### GIVEN DATA
■ ■ ■

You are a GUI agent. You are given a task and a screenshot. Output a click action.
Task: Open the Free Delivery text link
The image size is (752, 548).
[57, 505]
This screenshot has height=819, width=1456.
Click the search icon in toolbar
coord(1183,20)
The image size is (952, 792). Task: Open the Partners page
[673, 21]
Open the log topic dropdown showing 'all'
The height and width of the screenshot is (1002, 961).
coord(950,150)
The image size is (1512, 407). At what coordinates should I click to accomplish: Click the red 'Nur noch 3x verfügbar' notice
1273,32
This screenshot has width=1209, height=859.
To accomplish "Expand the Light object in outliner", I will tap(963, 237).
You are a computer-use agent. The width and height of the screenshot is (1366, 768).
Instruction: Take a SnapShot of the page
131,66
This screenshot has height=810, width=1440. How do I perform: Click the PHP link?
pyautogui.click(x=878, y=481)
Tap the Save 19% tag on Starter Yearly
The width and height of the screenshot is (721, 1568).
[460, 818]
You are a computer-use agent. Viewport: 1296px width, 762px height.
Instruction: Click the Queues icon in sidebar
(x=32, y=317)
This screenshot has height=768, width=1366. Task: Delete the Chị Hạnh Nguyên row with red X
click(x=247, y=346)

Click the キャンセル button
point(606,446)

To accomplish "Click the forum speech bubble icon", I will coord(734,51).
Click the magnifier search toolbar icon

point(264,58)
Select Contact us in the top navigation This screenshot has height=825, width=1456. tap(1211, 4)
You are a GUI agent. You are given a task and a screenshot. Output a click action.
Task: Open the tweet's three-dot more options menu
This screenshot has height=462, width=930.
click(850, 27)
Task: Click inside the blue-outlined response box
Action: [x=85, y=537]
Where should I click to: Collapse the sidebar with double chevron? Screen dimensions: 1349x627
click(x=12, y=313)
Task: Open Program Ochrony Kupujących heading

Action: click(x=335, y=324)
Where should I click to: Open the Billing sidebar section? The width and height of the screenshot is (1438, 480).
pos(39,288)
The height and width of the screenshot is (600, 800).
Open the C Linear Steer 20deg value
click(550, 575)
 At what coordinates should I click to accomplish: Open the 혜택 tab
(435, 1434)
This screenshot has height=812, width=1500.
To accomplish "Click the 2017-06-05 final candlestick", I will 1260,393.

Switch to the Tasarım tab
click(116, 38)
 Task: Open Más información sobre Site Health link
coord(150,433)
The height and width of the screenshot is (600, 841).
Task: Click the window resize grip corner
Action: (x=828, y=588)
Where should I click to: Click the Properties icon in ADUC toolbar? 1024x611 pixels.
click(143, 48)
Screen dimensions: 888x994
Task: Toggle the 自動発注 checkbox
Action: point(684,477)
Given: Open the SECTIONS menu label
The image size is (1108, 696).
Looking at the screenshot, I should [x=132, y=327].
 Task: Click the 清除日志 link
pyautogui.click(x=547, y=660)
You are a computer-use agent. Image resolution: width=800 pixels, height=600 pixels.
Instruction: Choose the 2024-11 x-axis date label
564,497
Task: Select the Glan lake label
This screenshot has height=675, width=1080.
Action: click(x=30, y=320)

■ ■ ■

### WORK INSTRUCTIONS
Would you please give the data above again, exactly as it appears?

### TASK OUTPUT
You are a GUI agent. You are given a task and a screenshot. Output a click action.
Task: Open the Free Delivery text link
The image size is (752, 548).
[57, 505]
This screenshot has height=819, width=1456.
Click the search icon in toolbar
coord(1183,20)
The image size is (952, 792). Task: Open the Partners page
[673, 21]
Open the log topic dropdown showing 'all'
The height and width of the screenshot is (1002, 961).
coord(950,150)
The image size is (1512, 407). At what coordinates should I click to accomplish: Click the red 'Nur noch 3x verfügbar' notice
1273,32
This screenshot has width=1209, height=859.
To accomplish "Expand the Light object in outliner", I will tap(963, 237).
You are a computer-use agent. The width and height of the screenshot is (1366, 768).
Instruction: Take a SnapShot of the page
131,66
This screenshot has height=810, width=1440. How do I perform: Click the PHP link?
pyautogui.click(x=878, y=481)
Tap the Save 19% tag on Starter Yearly
The width and height of the screenshot is (721, 1568).
[460, 818]
You are a computer-use agent. Viewport: 1296px width, 762px height.
Instruction: Click the Queues icon in sidebar
(x=32, y=317)
This screenshot has height=768, width=1366. Task: Delete the Chị Hạnh Nguyên row with red X
click(x=247, y=346)

Click the キャンセル button
point(606,446)

To accomplish "Click the forum speech bubble icon", I will coord(734,51).
Click the magnifier search toolbar icon

point(264,58)
Select Contact us in the top navigation This screenshot has height=825, width=1456. tap(1211, 4)
You are a GUI agent. You are given a task and a screenshot. Output a click action.
Task: Open the tweet's three-dot more options menu
This screenshot has height=462, width=930.
click(850, 27)
Task: Click inside the blue-outlined response box
Action: [x=85, y=537]
Where should I click to: Collapse the sidebar with double chevron? Screen dimensions: 1349x627
click(x=12, y=313)
Task: Open Program Ochrony Kupujących heading

Action: click(x=335, y=324)
Where should I click to: Open the Billing sidebar section? The width and height of the screenshot is (1438, 480).
pos(39,288)
The height and width of the screenshot is (600, 800).
Open the C Linear Steer 20deg value
click(550, 575)
 At what coordinates should I click to accomplish: Open the 혜택 tab
(435, 1434)
This screenshot has height=812, width=1500.
To accomplish "Click the 2017-06-05 final candlestick", I will 1260,393.

Switch to the Tasarım tab
click(116, 38)
 Task: Open Más información sobre Site Health link
coord(150,433)
The height and width of the screenshot is (600, 841).
Task: Click the window resize grip corner
Action: (x=828, y=588)
Where should I click to: Click the Properties icon in ADUC toolbar? 1024x611 pixels.
click(143, 48)
Screen dimensions: 888x994
Task: Toggle the 自動発注 checkbox
Action: point(684,477)
Given: Open the SECTIONS menu label
The image size is (1108, 696).
Looking at the screenshot, I should [x=132, y=327].
 Task: Click the 清除日志 link
pyautogui.click(x=547, y=660)
You are a computer-use agent. Image resolution: width=800 pixels, height=600 pixels.
Instruction: Choose the 2024-11 x-axis date label
564,497
Task: Select the Glan lake label
This screenshot has height=675, width=1080.
Action: click(x=30, y=320)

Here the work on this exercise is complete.